** WORK INSTRUCTIONS **
Write out the listing beneath this instruction in its entirety, exactly as it reads.

** INFORMATION SHOWN **
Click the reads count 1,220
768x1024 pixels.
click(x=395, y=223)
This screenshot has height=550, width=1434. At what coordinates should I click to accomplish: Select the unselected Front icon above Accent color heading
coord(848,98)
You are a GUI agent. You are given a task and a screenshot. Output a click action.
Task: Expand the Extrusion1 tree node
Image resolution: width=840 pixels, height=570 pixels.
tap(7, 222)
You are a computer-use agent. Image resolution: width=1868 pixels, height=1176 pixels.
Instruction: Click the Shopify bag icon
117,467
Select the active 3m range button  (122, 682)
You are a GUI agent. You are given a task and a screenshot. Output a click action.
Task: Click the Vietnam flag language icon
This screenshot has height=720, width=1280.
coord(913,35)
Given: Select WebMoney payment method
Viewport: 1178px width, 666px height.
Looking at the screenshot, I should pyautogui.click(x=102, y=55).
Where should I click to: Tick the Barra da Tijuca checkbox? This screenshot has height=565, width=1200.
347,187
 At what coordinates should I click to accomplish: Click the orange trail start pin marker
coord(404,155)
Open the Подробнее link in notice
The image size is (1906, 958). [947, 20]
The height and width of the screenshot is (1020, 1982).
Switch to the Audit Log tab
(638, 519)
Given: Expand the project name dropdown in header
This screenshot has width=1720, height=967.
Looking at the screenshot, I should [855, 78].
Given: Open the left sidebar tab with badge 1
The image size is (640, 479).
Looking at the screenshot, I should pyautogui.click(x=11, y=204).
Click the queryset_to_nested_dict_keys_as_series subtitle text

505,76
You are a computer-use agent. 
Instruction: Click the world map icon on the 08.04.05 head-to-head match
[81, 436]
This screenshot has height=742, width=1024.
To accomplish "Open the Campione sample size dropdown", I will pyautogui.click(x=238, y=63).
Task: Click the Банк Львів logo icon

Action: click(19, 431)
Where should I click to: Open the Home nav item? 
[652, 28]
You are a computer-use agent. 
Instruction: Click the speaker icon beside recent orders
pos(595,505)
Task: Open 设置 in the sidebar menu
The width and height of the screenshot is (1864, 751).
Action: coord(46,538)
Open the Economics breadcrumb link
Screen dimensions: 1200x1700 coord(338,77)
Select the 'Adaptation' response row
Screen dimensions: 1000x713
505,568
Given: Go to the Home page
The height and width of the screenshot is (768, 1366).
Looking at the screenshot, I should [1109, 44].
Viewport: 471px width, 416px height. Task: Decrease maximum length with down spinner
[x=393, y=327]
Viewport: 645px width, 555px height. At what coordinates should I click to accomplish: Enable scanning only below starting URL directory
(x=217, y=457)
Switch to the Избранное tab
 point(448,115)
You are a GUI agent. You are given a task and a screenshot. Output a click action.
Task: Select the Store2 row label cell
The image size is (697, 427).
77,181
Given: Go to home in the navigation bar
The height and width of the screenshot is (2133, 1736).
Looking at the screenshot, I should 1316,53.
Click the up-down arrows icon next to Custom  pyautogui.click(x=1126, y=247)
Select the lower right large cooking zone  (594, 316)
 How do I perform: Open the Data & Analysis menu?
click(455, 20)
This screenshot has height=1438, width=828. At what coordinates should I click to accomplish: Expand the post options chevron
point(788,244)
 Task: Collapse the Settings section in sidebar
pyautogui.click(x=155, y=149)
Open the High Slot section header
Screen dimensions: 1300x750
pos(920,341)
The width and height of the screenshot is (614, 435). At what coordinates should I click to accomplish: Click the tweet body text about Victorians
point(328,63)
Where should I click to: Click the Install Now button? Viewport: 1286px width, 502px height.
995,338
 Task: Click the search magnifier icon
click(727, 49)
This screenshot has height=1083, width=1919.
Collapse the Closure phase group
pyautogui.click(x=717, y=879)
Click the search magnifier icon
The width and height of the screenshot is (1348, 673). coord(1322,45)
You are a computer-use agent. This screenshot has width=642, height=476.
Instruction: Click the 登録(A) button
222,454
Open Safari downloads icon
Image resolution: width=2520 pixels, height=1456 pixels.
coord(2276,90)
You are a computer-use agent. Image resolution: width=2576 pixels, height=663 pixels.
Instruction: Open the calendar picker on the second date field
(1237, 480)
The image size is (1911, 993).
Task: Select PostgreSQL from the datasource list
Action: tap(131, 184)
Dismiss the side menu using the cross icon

** RESULT OF THIS EXERCISE **
Click the reads count 1,220
768x1024 pixels.
click(x=395, y=223)
This screenshot has height=550, width=1434. At what coordinates should I click to accomplish: Select the unselected Front icon above Accent color heading
coord(848,98)
You are a GUI agent. You are given a task and a screenshot. Output a click action.
Task: Expand the Extrusion1 tree node
Image resolution: width=840 pixels, height=570 pixels.
tap(7, 222)
You are a computer-use agent. Image resolution: width=1868 pixels, height=1176 pixels.
Instruction: Click the Shopify bag icon
117,467
Select the active 3m range button  (122, 682)
You are a GUI agent. You are given a task and a screenshot. Output a click action.
Task: Click the Vietnam flag language icon
This screenshot has height=720, width=1280.
coord(913,35)
Given: Select WebMoney payment method
Viewport: 1178px width, 666px height.
Looking at the screenshot, I should pyautogui.click(x=102, y=55).
Where should I click to: Tick the Barra da Tijuca checkbox? This screenshot has height=565, width=1200.
347,187
 At what coordinates should I click to accomplish: Click the orange trail start pin marker
coord(404,155)
Open the Подробнее link in notice
The image size is (1906, 958). [947, 20]
The height and width of the screenshot is (1020, 1982).
Switch to the Audit Log tab
(638, 519)
Given: Expand the project name dropdown in header
This screenshot has width=1720, height=967.
Looking at the screenshot, I should [855, 78].
Given: Open the left sidebar tab with badge 1
The image size is (640, 479).
Looking at the screenshot, I should pyautogui.click(x=11, y=204).
Click the queryset_to_nested_dict_keys_as_series subtitle text

505,76
You are a computer-use agent. 
Instruction: Click the world map icon on the 08.04.05 head-to-head match
[81, 436]
This screenshot has height=742, width=1024.
To accomplish "Open the Campione sample size dropdown", I will pyautogui.click(x=238, y=63).
Task: Click the Банк Львів logo icon

Action: click(19, 431)
Where should I click to: Open the Home nav item? 
[652, 28]
You are a computer-use agent. 
Instruction: Click the speaker icon beside recent orders
pos(595,505)
Task: Open 设置 in the sidebar menu
The width and height of the screenshot is (1864, 751).
Action: coord(46,538)
Open the Economics breadcrumb link
Screen dimensions: 1200x1700 coord(338,77)
Select the 'Adaptation' response row
Screen dimensions: 1000x713
505,568
Given: Go to the Home page
The height and width of the screenshot is (768, 1366).
Looking at the screenshot, I should [1109, 44].
Viewport: 471px width, 416px height. Task: Decrease maximum length with down spinner
[x=393, y=327]
Viewport: 645px width, 555px height. At what coordinates should I click to accomplish: Enable scanning only below starting URL directory
(x=217, y=457)
Switch to the Избранное tab
 point(448,115)
You are a GUI agent. You are given a task and a screenshot. Output a click action.
Task: Select the Store2 row label cell
The image size is (697, 427).
77,181
Given: Go to home in the navigation bar
The height and width of the screenshot is (2133, 1736).
Looking at the screenshot, I should 1316,53.
Click the up-down arrows icon next to Custom  pyautogui.click(x=1126, y=247)
Select the lower right large cooking zone  (594, 316)
 How do I perform: Open the Data & Analysis menu?
click(455, 20)
This screenshot has height=1438, width=828. At what coordinates should I click to accomplish: Expand the post options chevron
point(788,244)
 Task: Collapse the Settings section in sidebar
pyautogui.click(x=155, y=149)
Open the High Slot section header
Screen dimensions: 1300x750
pos(920,341)
The width and height of the screenshot is (614, 435). At what coordinates should I click to accomplish: Click the tweet body text about Victorians
point(328,63)
Where should I click to: Click the Install Now button? Viewport: 1286px width, 502px height.
995,338
 Task: Click the search magnifier icon
click(727, 49)
This screenshot has height=1083, width=1919.
Collapse the Closure phase group
pyautogui.click(x=717, y=879)
Click the search magnifier icon
The width and height of the screenshot is (1348, 673). coord(1322,45)
You are a computer-use agent. This screenshot has width=642, height=476.
Instruction: Click the 登録(A) button
222,454
Open Safari downloads icon
Image resolution: width=2520 pixels, height=1456 pixels.
coord(2276,90)
You are a computer-use agent. Image resolution: width=2576 pixels, height=663 pixels.
Instruction: Open the calendar picker on the second date field
(1237, 480)
The image size is (1911, 993).
Task: Select PostgreSQL from the datasource list
Action: tap(131, 184)
Dismiss the side menu using the cross icon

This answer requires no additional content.